*How to complete this task*:
Starting with the first line of the data that follows, transcribe every line verbatim until the line containing "Copyright/DMCA Policy (76, 2554)" has been transcribed.

Top of Task data

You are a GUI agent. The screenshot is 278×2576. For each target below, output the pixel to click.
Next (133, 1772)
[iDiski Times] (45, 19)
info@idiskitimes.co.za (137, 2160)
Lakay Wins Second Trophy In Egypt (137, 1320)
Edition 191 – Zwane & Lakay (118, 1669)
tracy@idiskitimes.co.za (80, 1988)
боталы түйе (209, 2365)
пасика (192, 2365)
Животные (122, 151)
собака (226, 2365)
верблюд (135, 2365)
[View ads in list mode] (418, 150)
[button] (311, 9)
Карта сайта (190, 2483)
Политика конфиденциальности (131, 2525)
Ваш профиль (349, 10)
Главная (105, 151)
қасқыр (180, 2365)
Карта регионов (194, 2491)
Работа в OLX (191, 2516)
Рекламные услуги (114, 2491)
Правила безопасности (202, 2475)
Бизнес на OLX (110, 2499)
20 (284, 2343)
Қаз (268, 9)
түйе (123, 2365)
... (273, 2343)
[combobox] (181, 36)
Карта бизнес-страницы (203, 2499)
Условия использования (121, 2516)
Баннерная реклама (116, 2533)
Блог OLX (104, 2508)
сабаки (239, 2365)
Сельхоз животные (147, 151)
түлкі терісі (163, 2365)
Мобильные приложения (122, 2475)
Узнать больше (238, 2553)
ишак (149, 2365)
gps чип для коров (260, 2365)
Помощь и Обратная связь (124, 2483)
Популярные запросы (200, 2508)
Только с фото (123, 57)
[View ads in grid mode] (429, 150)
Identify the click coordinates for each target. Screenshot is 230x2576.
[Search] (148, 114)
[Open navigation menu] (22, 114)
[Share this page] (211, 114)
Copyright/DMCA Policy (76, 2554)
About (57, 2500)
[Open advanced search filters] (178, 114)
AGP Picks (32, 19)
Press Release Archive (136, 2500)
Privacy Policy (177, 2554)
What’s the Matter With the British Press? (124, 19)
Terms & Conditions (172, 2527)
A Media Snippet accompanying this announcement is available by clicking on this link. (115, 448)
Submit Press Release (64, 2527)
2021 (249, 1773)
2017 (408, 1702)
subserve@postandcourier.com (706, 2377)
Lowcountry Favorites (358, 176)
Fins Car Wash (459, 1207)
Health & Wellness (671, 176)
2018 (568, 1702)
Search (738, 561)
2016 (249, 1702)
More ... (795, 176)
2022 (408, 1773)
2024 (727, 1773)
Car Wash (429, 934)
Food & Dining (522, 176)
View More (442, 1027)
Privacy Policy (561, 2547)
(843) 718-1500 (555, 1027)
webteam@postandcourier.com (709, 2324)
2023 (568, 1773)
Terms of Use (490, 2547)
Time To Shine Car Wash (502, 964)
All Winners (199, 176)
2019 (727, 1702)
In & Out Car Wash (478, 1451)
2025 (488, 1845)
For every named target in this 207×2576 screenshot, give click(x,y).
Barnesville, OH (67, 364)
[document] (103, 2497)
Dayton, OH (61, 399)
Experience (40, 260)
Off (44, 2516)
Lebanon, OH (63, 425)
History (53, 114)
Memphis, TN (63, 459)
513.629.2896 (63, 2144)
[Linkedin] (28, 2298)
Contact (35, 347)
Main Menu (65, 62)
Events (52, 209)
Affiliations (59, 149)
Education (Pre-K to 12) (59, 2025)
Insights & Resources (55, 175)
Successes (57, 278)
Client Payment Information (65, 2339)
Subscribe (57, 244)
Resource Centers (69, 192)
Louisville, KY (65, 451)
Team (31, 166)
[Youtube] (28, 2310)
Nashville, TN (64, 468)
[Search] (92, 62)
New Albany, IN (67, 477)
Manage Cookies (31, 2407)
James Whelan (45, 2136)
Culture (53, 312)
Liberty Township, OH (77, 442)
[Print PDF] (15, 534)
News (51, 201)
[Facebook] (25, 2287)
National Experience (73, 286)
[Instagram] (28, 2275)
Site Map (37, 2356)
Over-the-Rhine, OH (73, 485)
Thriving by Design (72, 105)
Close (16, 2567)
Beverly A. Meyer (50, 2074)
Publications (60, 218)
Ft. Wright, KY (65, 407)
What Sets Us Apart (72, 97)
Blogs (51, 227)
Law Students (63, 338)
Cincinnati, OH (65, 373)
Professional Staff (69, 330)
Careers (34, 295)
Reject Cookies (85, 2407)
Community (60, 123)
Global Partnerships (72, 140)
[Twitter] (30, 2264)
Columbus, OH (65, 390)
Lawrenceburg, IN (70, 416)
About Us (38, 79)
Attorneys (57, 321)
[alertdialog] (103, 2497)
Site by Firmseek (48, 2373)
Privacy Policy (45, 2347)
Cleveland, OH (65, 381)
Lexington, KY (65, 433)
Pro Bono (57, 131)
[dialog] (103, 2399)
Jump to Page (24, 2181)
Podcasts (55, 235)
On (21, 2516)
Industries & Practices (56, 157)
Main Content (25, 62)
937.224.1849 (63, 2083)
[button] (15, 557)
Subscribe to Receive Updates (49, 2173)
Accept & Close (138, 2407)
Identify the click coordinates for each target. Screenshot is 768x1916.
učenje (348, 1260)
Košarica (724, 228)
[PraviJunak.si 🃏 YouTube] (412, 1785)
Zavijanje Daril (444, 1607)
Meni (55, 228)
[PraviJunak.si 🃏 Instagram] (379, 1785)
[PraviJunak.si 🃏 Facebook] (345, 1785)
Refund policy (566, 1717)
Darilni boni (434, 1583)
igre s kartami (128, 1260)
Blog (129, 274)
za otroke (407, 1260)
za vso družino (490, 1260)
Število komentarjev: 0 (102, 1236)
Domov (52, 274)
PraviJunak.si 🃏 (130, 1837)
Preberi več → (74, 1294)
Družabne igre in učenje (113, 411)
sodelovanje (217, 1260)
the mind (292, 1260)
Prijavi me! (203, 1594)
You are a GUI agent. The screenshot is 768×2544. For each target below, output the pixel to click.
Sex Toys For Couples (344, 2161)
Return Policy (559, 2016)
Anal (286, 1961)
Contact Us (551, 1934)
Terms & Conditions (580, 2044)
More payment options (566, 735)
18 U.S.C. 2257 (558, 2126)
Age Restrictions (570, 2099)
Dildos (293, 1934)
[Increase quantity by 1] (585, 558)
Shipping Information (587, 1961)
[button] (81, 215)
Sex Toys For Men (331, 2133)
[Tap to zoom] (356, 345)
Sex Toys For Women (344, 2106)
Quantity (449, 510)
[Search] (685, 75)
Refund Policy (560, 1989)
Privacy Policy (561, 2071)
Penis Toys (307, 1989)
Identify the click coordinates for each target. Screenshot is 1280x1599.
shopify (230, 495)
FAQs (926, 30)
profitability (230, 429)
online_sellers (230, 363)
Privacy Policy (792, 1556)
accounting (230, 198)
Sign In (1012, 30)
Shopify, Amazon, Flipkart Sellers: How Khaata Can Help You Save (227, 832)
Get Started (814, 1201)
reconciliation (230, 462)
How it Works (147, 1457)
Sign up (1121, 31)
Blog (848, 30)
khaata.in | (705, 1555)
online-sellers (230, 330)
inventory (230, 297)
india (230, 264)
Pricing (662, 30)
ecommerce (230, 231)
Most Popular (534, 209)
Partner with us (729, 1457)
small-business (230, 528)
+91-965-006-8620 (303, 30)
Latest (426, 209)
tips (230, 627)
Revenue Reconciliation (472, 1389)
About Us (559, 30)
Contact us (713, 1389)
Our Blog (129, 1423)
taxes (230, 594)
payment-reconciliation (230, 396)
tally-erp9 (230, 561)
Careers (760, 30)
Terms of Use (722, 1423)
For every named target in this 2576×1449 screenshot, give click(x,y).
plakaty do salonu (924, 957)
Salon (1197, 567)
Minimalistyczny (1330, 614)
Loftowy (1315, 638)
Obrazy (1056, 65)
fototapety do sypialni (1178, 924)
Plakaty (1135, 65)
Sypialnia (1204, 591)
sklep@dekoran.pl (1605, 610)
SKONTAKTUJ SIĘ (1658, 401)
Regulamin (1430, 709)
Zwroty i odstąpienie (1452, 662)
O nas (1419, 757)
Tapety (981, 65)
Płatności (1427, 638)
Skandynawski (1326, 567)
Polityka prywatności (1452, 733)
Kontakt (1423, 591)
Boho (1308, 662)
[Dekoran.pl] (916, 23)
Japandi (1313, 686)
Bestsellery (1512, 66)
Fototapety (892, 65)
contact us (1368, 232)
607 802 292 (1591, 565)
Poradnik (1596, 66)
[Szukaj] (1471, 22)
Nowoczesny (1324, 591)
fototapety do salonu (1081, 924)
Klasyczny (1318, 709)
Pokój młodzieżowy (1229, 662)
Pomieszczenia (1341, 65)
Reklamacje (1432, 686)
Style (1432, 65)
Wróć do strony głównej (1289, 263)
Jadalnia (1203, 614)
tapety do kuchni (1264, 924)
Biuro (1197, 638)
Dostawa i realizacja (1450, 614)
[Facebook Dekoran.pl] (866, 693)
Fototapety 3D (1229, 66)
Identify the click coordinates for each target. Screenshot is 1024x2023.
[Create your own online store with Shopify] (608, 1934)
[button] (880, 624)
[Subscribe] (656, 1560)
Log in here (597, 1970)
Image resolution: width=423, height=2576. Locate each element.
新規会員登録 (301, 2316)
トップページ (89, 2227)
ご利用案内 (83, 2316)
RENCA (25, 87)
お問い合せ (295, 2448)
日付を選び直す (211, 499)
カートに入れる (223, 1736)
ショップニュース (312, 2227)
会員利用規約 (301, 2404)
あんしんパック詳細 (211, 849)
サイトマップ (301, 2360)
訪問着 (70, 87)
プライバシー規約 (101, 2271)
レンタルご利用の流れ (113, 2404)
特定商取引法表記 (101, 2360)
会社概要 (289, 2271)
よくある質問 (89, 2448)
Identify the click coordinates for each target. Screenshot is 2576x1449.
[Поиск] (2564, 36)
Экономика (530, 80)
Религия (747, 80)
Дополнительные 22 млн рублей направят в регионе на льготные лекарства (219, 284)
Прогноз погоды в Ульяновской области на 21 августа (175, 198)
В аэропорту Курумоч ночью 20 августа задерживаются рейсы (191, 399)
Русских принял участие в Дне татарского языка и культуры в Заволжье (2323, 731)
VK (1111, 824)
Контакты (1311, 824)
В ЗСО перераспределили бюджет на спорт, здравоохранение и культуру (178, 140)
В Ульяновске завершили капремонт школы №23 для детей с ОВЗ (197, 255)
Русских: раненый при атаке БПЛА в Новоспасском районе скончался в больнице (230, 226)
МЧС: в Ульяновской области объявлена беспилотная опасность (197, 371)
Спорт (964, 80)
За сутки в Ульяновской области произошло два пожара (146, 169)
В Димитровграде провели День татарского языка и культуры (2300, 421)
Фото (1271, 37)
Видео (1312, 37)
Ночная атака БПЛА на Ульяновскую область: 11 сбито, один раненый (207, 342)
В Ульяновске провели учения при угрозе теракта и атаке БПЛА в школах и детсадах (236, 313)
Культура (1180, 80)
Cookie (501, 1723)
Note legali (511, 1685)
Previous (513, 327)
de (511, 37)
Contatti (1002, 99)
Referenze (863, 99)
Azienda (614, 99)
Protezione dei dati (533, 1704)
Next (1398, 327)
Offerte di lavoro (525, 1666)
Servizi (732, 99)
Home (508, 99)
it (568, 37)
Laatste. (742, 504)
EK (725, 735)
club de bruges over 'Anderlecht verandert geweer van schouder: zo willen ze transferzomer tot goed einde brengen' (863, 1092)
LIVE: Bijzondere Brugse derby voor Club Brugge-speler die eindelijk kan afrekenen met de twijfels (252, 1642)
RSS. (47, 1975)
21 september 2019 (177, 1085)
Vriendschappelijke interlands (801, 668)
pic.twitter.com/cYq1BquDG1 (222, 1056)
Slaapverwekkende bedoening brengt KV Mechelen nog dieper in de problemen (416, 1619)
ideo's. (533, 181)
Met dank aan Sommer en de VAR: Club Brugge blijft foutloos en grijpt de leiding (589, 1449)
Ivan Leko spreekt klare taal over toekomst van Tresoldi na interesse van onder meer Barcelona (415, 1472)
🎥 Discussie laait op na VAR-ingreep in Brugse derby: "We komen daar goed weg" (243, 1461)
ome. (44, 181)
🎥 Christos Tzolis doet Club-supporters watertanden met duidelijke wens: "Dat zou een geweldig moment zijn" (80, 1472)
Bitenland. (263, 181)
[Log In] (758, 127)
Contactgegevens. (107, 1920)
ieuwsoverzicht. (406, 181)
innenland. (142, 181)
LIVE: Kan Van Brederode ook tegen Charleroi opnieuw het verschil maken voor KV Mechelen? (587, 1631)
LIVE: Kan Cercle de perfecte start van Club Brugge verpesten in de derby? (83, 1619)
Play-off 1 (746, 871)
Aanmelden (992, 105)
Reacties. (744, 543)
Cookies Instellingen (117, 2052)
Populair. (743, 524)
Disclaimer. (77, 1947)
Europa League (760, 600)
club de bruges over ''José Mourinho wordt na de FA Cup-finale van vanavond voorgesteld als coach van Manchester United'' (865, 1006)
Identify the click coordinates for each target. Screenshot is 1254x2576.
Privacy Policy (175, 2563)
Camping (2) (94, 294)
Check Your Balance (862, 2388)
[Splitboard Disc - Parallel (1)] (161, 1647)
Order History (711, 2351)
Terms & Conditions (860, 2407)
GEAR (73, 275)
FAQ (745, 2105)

Bottom of Task data

*Result of the exercise*:
You are a GUI agent. The screenshot is 278×2576. For each target below, output the pixel to click.
Next (133, 1772)
[iDiski Times] (45, 19)
info@idiskitimes.co.za (137, 2160)
Lakay Wins Second Trophy In Egypt (137, 1320)
Edition 191 – Zwane & Lakay (118, 1669)
tracy@idiskitimes.co.za (80, 1988)
боталы түйе (209, 2365)
пасика (192, 2365)
Животные (122, 151)
собака (226, 2365)
верблюд (135, 2365)
[View ads in list mode] (418, 150)
[button] (311, 9)
Карта сайта (190, 2483)
Политика конфиденциальности (131, 2525)
Ваш профиль (349, 10)
Главная (105, 151)
қасқыр (180, 2365)
Карта регионов (194, 2491)
Работа в OLX (191, 2516)
Рекламные услуги (114, 2491)
Правила безопасности (202, 2475)
Бизнес на OLX (110, 2499)
20 (284, 2343)
Қаз (268, 9)
түйе (123, 2365)
... (273, 2343)
[combobox] (181, 36)
Карта бизнес-страницы (203, 2499)
Условия использования (121, 2516)
Баннерная реклама (116, 2533)
Блог OLX (104, 2508)
сабаки (239, 2365)
Сельхоз животные (147, 151)
түлкі терісі (163, 2365)
Мобильные приложения (122, 2475)
Узнать больше (238, 2553)
ишак (149, 2365)
gps чип для коров (260, 2365)
Помощь и Обратная связь (124, 2483)
Популярные запросы (200, 2508)
Только с фото (123, 57)
[View ads in grid mode] (429, 150)
Identify the click coordinates for each target. Screenshot is 230x2576.
[Search] (148, 114)
[Open navigation menu] (22, 114)
[Share this page] (211, 114)
Copyright/DMCA Policy (76, 2554)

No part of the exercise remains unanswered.